### 提供された抜粋
----------------------------------------
大阪公立大学先進の情報リテラシー ICT [ごく一例:出張上申書] (エクセルの賢い活用術)【解説】

 以下は、大阪公立大学最新の事務処理入力システムで用いられるエクセルフォームです。

 おそらく大阪公立大学では、工学部の強みや世界クラスの大学を目指し、「総合知」を生かして、ICT化が計画、導入されたと憶測します。この入力フォームにもとても素晴らしいアイデアが組み込まれているので、新入生の皆さんも、情報教育においてエクセルの実習を受ける場合には、『エクセルで美しい書類を作る方法』として参考にされると良いと思います。

Fig_ExcelInputFoam_OMU

 エクセルでは、入力項目によってセルの長さが異なり、入力内容に マッチしたセルの幅、高さを設定することが、見やすい書類によって何よりも最優先に非常に重要です。特に上席の役職者の皆さんが見やすくチェックしやすい書類を作成することが事務処理にとっては大切です。

 そこで上図のように、まずは方眼用紙のようにセルの幅を細かく設定変更します。その大きさは、2ビット文字の大きさ(幅、高さ)や、英文などの1バイト文字を使用する場合にはより細かくその大きさに合わせると、幅の設定の自由度が向上します。後は、細かく分割したセルを自由に選択して、設定したセルを選択してセルの連結を行い、見やすく美しい書面をデザインしていきます。

 実際に入力フォームを見てみると、タイトルの大きい文字も、入力内容の文字も、不自然さはほとんど感じられません。煩わしく美しさをぶち壊す不均衡なセルもなく、背景が方眼紙のようでエクセルフォームとは気づかないほど自然な画面です。書類の形式として十分美しい仕上がりになっています。ベクター作画アプリケーション等の「グリッドに固定」機能を応用したかのような柔軟な発想です。

 多分、このシステムの設計仕様を決めた、あるいはこのようなフォームを作成した担当部署は、かなりエクセルで文章をきれいに作成するスキルに優れているものと思われます。

 私のような老害で先入観が強い万年末端の下層教員には、まさしく目からうろこの完成度です。

 つまり、私のような古い思想の人間は、どうしてもマルチプランの容量制限の呪縛から抜け出せず、入力フォームはあくまで「入力フォーム」としてしか受け止められない、1セル1データー、の呪いがあります。
----------------------------------------
### 抜粋データ

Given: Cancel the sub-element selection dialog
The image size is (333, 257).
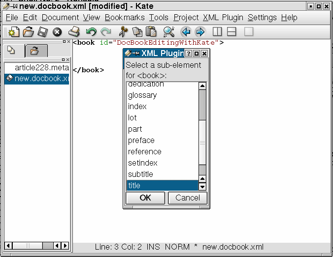Looking at the screenshot, I should tap(187, 198).
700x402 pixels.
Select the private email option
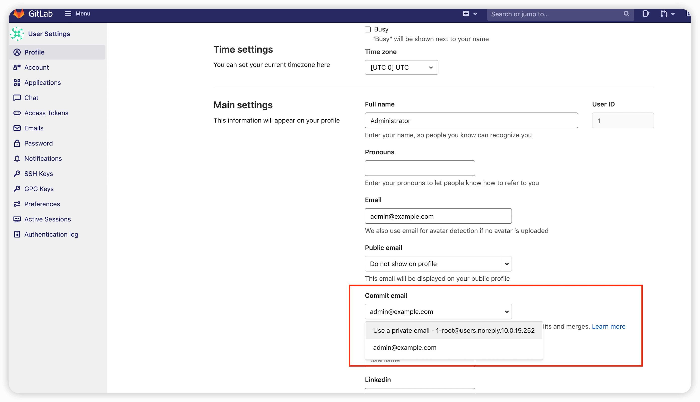tap(454, 330)
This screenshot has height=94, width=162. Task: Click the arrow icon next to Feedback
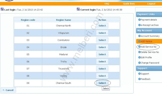coord(139,79)
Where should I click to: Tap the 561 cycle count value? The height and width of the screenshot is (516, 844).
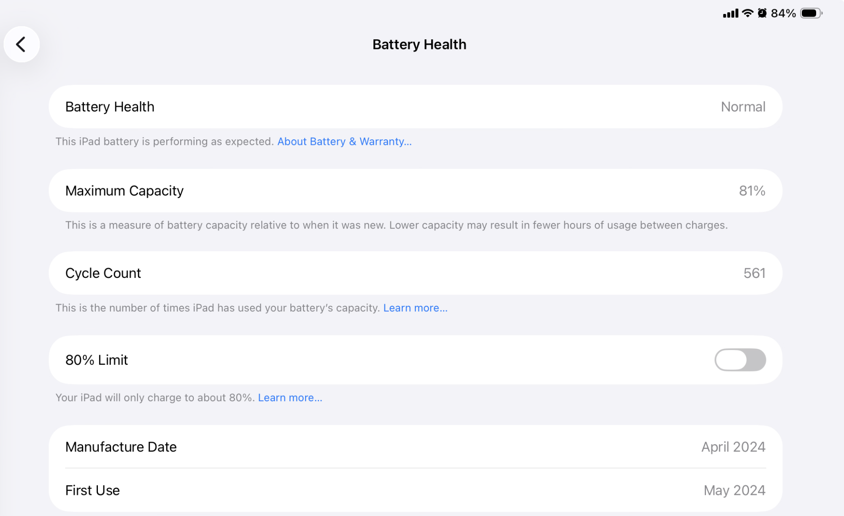(x=754, y=273)

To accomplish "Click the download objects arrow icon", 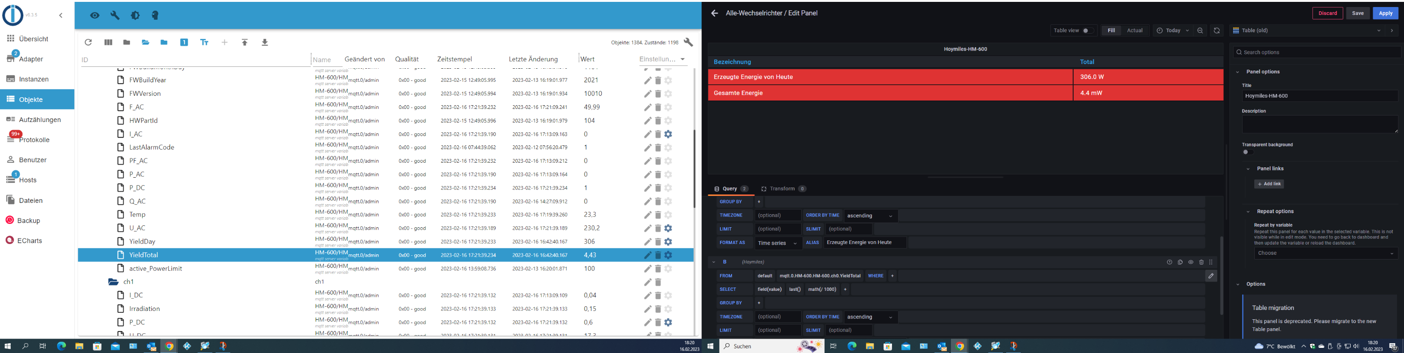I will point(265,42).
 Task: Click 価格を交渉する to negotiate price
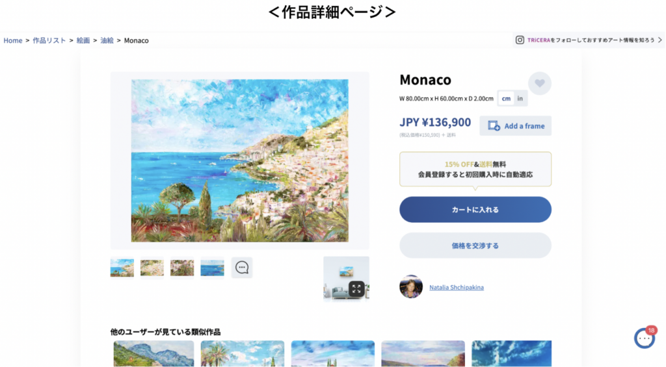pos(475,246)
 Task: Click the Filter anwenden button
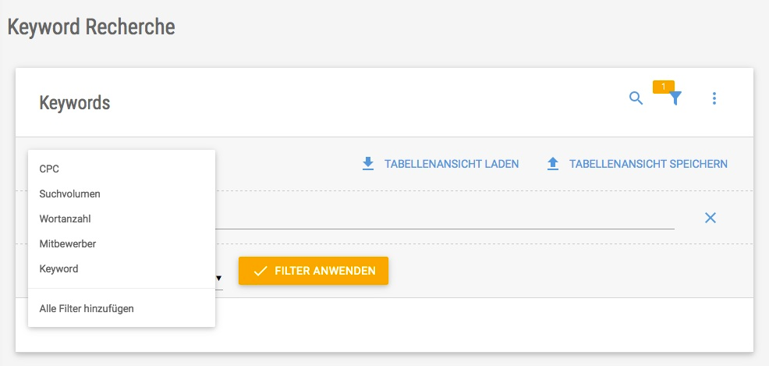click(314, 271)
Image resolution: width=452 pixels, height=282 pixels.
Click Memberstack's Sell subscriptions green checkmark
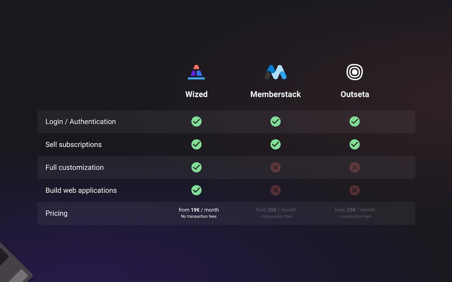(276, 144)
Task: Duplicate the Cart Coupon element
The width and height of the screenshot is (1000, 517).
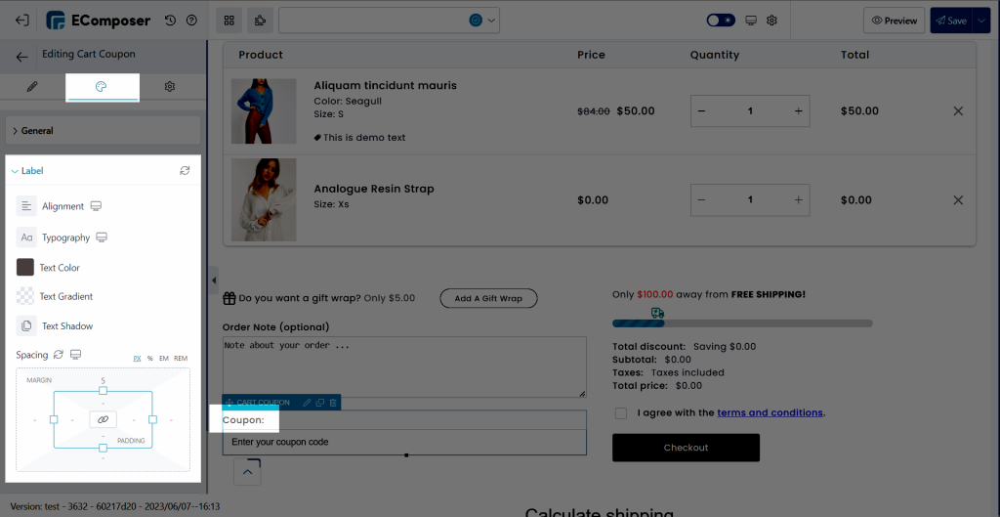Action: (320, 402)
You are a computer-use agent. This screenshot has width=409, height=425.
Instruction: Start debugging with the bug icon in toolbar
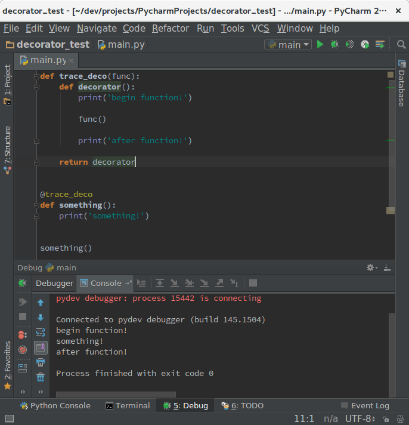point(335,44)
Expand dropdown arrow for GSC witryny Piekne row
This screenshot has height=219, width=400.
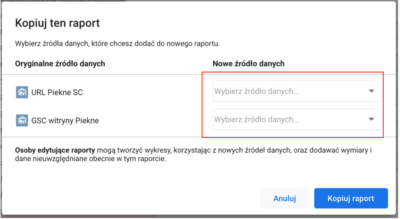pos(371,119)
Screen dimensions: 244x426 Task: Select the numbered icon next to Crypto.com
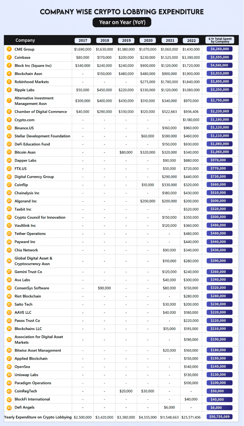(x=9, y=120)
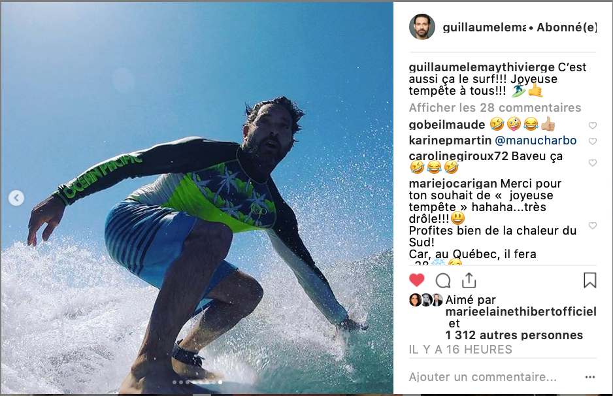Image resolution: width=613 pixels, height=396 pixels.
Task: Open marieelainethibertofficiel's profile from likes
Action: coord(521,312)
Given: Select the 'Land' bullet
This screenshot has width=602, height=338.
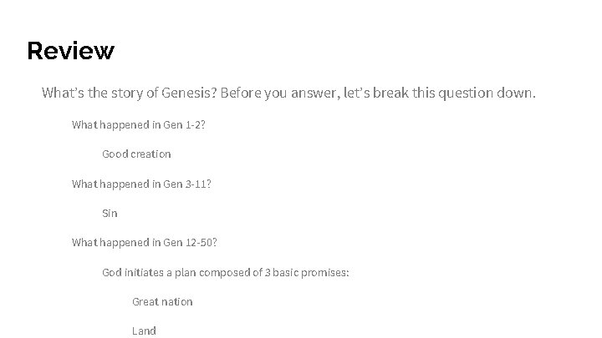Looking at the screenshot, I should 144,330.
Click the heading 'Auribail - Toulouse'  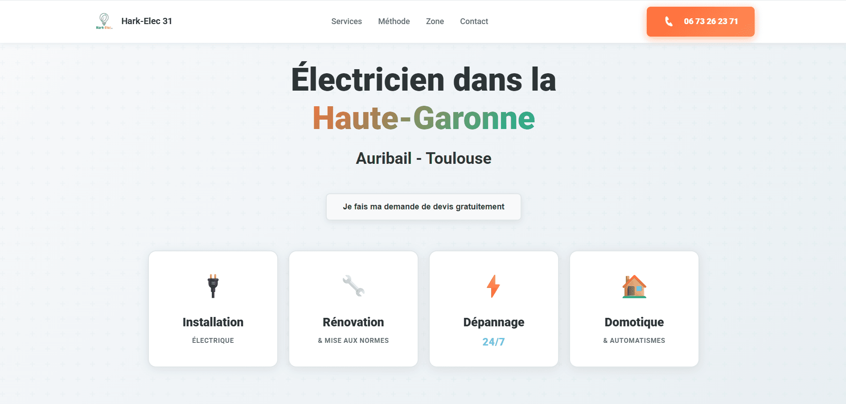coord(423,158)
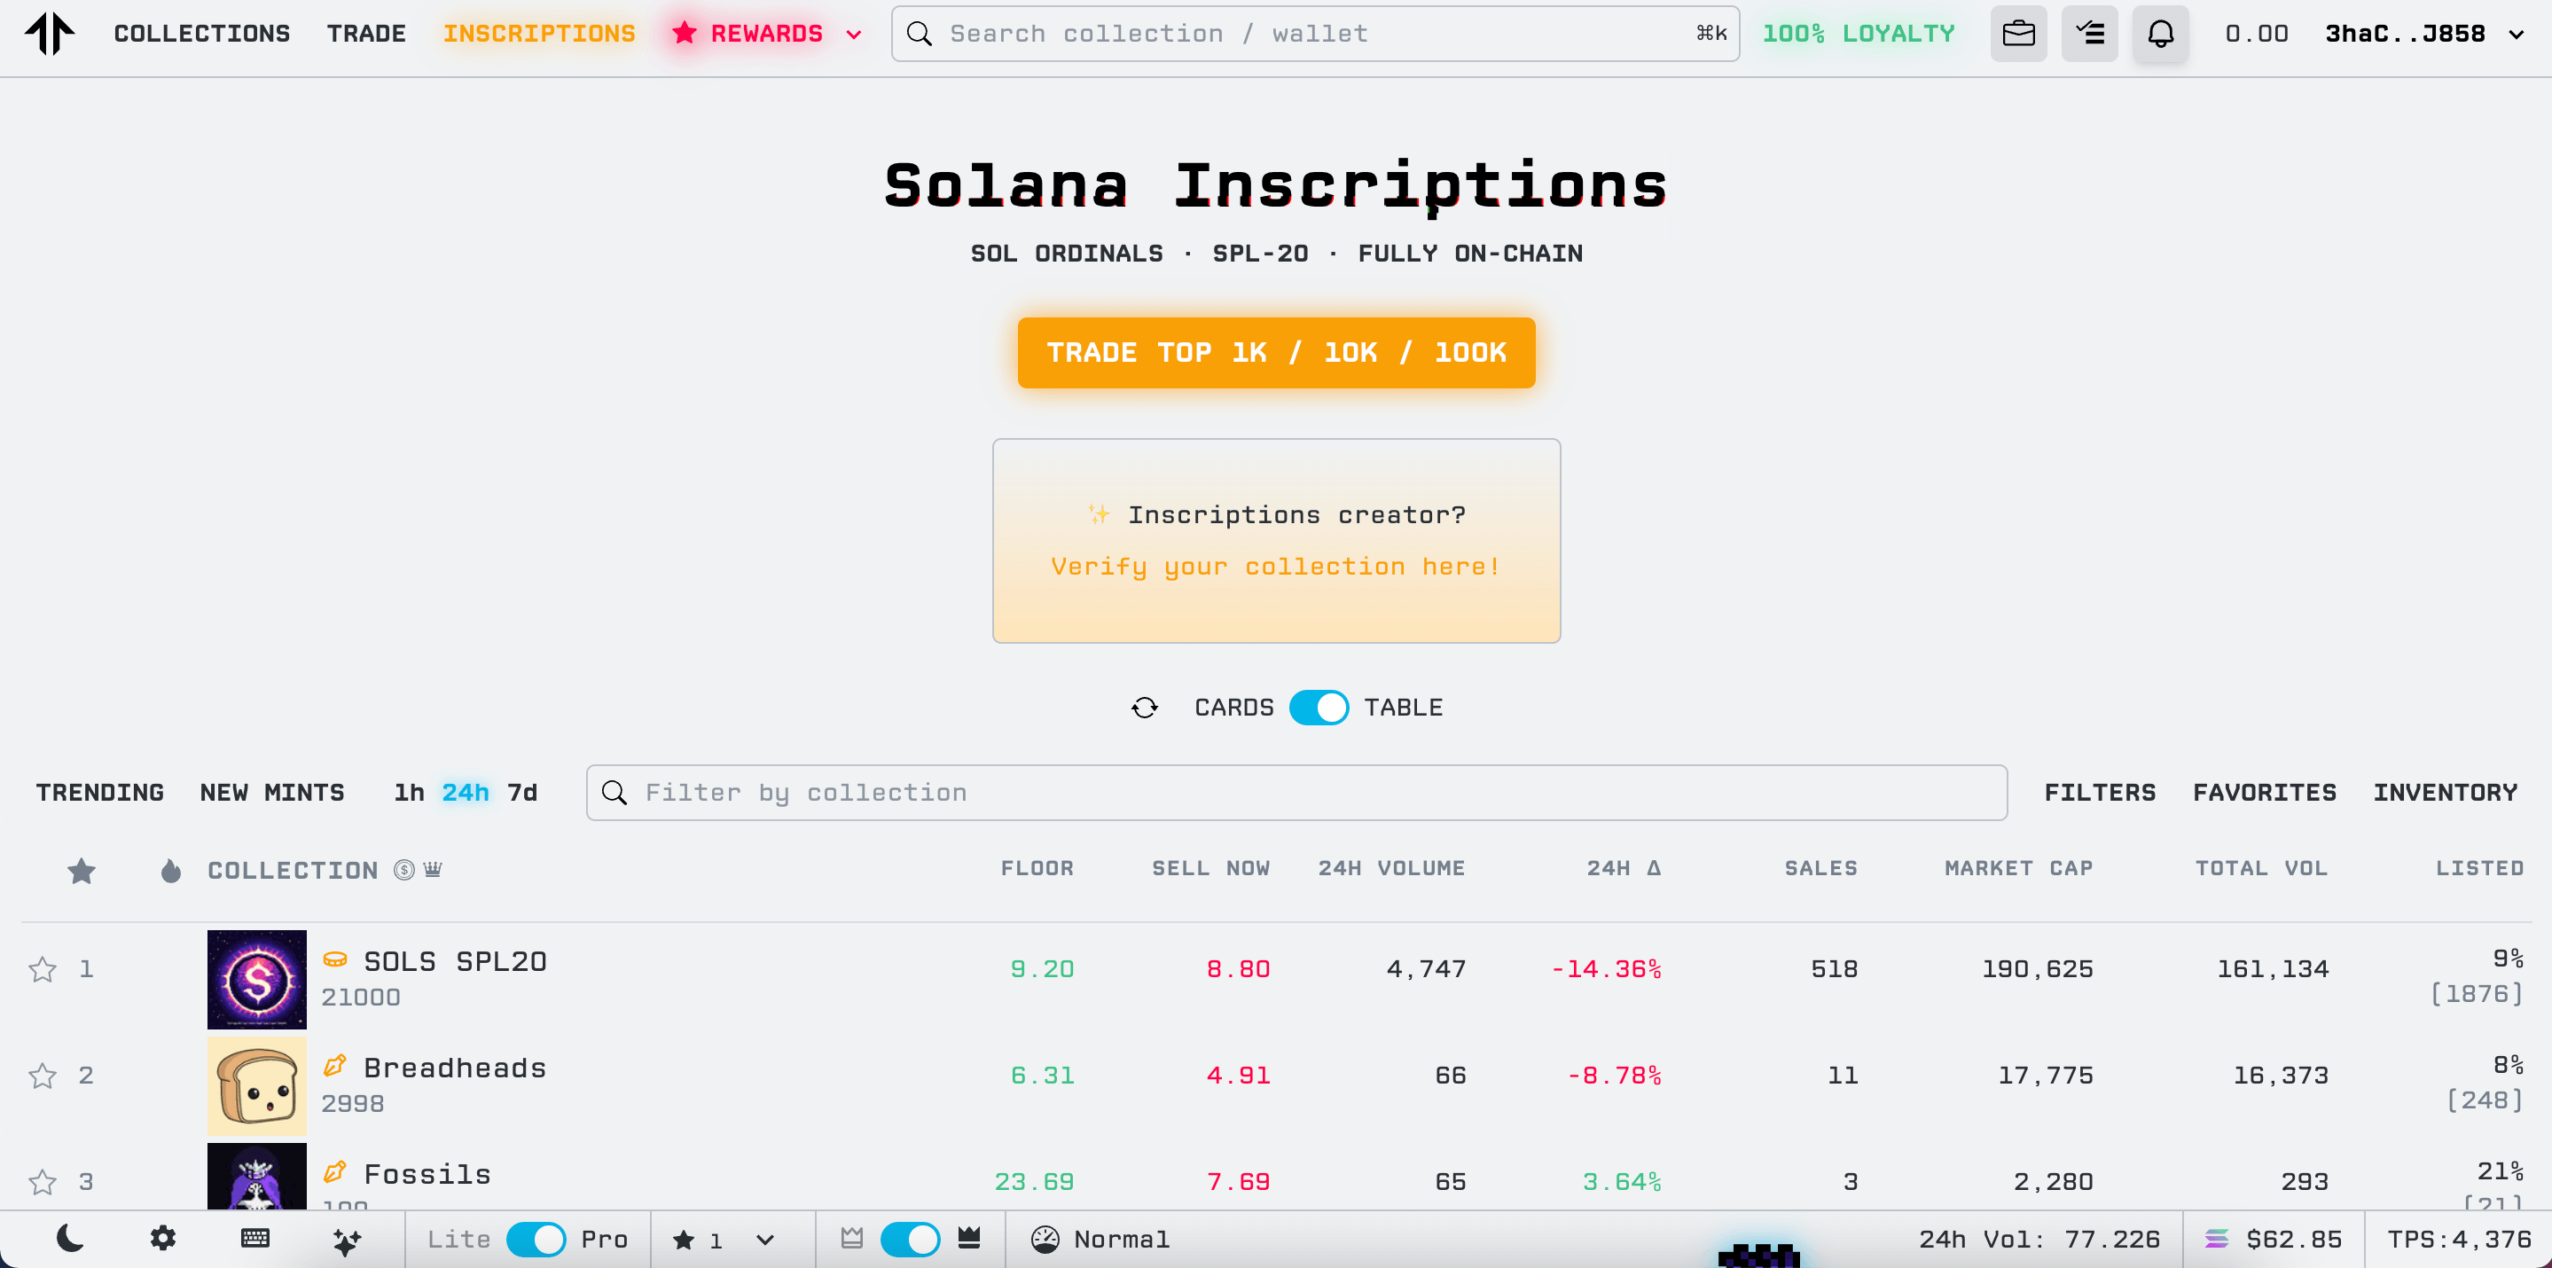Expand the star count dropdown
Viewport: 2552px width, 1268px height.
tap(765, 1239)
----------------------------------------
### 作業内容
1. 記録のうち「Task: Click the Filter anwenden button」を含む行から「point(335,44)」を含む行までを、「screenshot」を「image」に替えて更新し、ほかはそのまま示す。画像は入れない。
2. エクセルの入力フォームについての本文を、途切れたところから書き継ぐ。
本文と記録は出典が別である。

### 回答
1.
 Task: Click the Filter anwenden button
click(314, 271)
Image resolution: width=452 pixels, height=282 pixels.
Click Memberstack's Sell subscriptions green checkmark
(276, 144)
Task: Duplicate the Cart Coupon element
The width and height of the image is (1000, 517).
Action: (320, 402)
You are a computer-use agent. This image has width=409, height=425.
Instruction: Start debugging with the bug icon in toolbar
point(335,44)

2.
 もし私が担当者なら、40年前の手法から抜け出せずに、入力フォームと表示フォームを別々に作成してしまい、あるいは1990年代初頭に開発された固有アプリで入力フォームを別途表示させてしまうというとても古典的で複雑怪奇なエクセルフォームにしてしまっていたことでしょう。あるいはいっそ、Webプログラミングで入力から文書整形、印刷、送信までを複数の処理プログラムを借用、組み合わせてしまってツールを作ってしまっていたかもしれません。

 情報技術が発達した現代の技術では、セルの連結やそのほか複雑なフォームでも、プログラム側ですべてを担い、入力と書類体裁の両立を実現しているようです。複雑な入力内容をたった一つのフォームで実現できてしまっています。全く高度なツールを新大阪公立大学では導入しています。エクセルをここまで書類作成ツールとして昇華させてしまうとは、恥ずかしながら隔世の感ひとしおです。美しい日本語を使用している日本人だからこその、世界に誇れる独自感性、固有技術なのかもしれません。

 新しい大阪公立大学に入学した第一期の優秀な新入生の皆さんは、情報基礎やプログラムに関する演習などの科目でICTを意識した授業が始まっていることでしょう。プログラミングなしに実用的な事務処理システムができるこのような一例を参考に、インターネットやワード、エクセルなどのITスキルを習得し、総合知による大阪公立大学の発展に寄与され、ひいては日本の情報技術の中で将来ご活躍されることをお祈りしています。